▶ **RECORD EXCERPTS**:
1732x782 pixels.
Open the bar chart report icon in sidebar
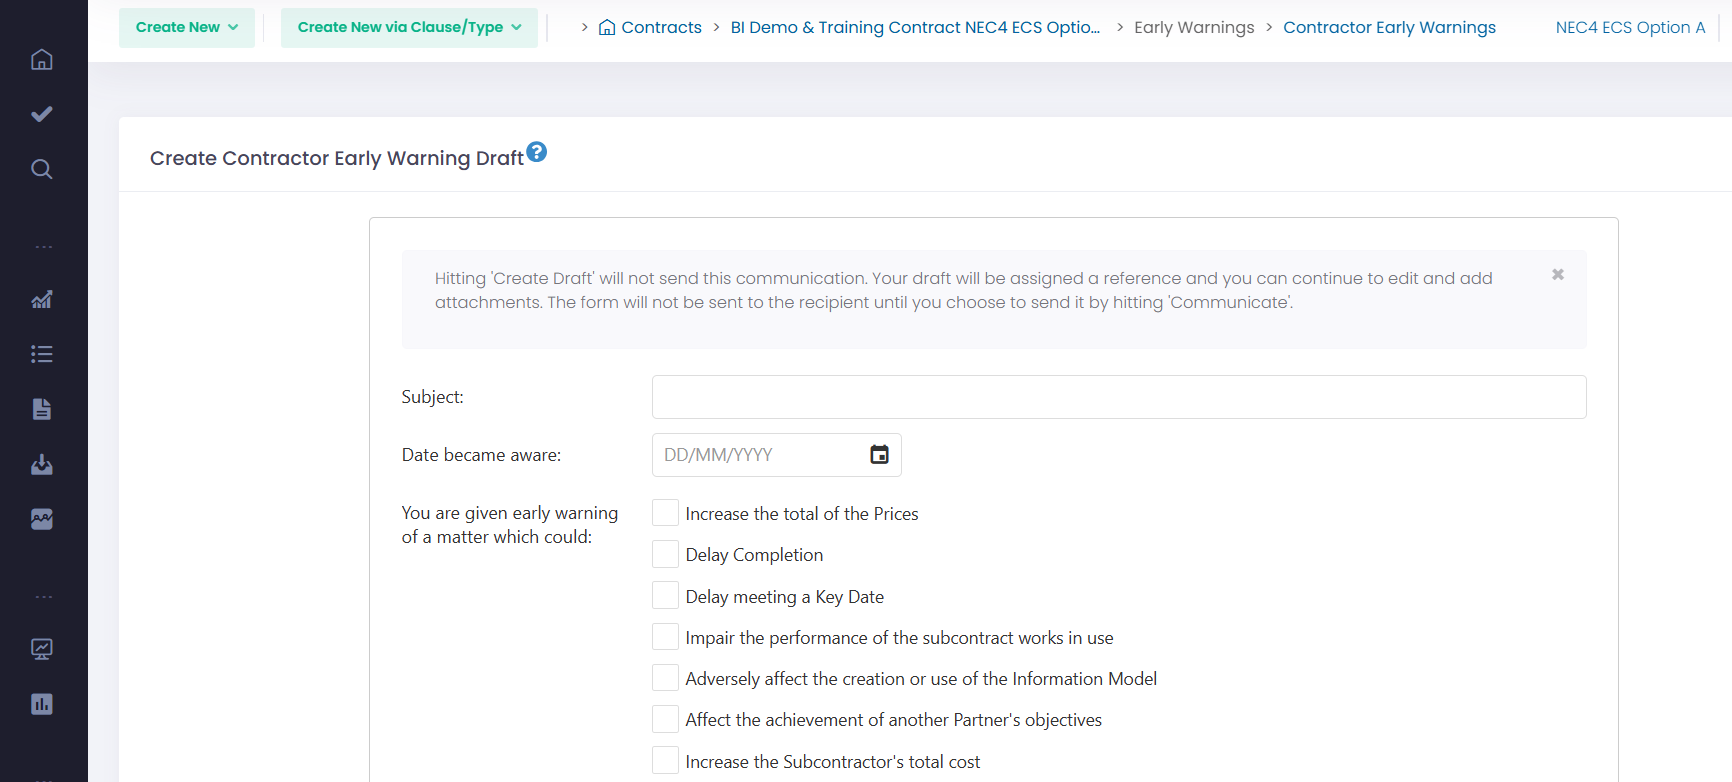point(41,704)
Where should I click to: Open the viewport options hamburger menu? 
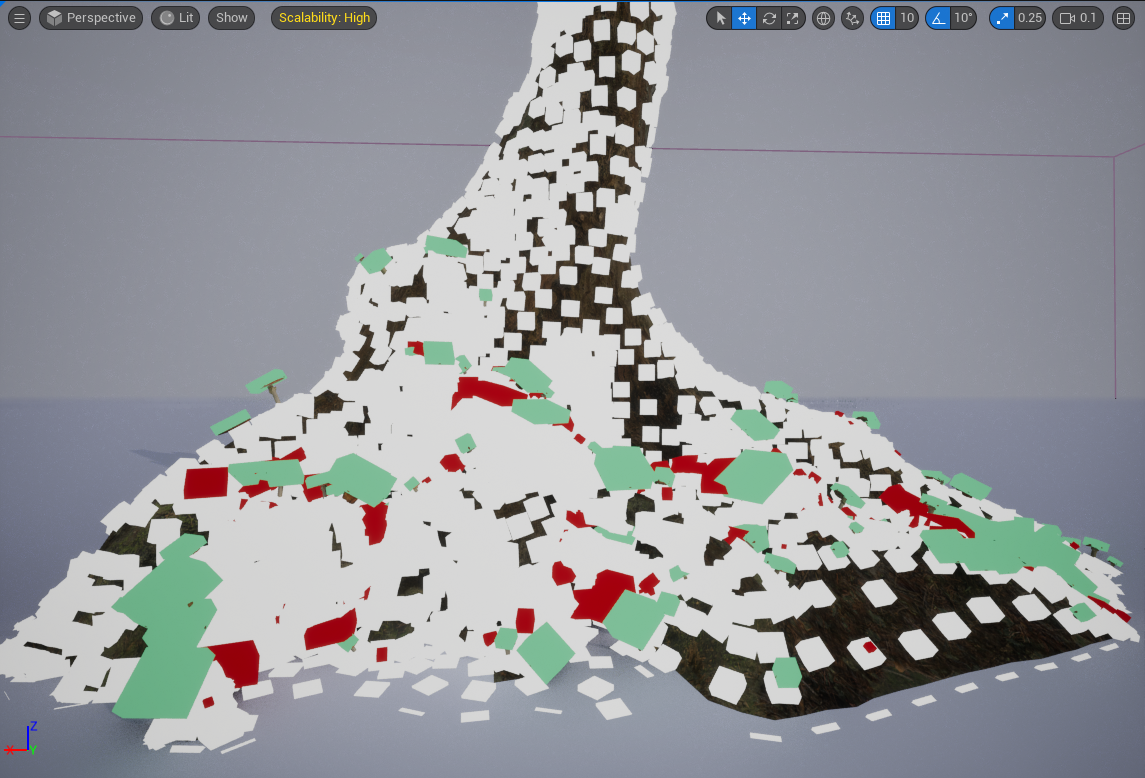pyautogui.click(x=19, y=18)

▶ **OBJECTIVE**:
Output every line of the data above as a Markdown table with the columns Row and Line, skipping blank lines. Leave the pictures out.

▶ **SOLUTION TO THIS TASK**:
| Row | Line |
|---|---|
| 1 | 1732x782 pixels. |
| 2 | Open the bar chart report icon in sidebar |
| 3 | point(41,704) |
| 4 | Where should I click to: Open the viewport options hamburger menu?  |
| 5 | pyautogui.click(x=19, y=18) |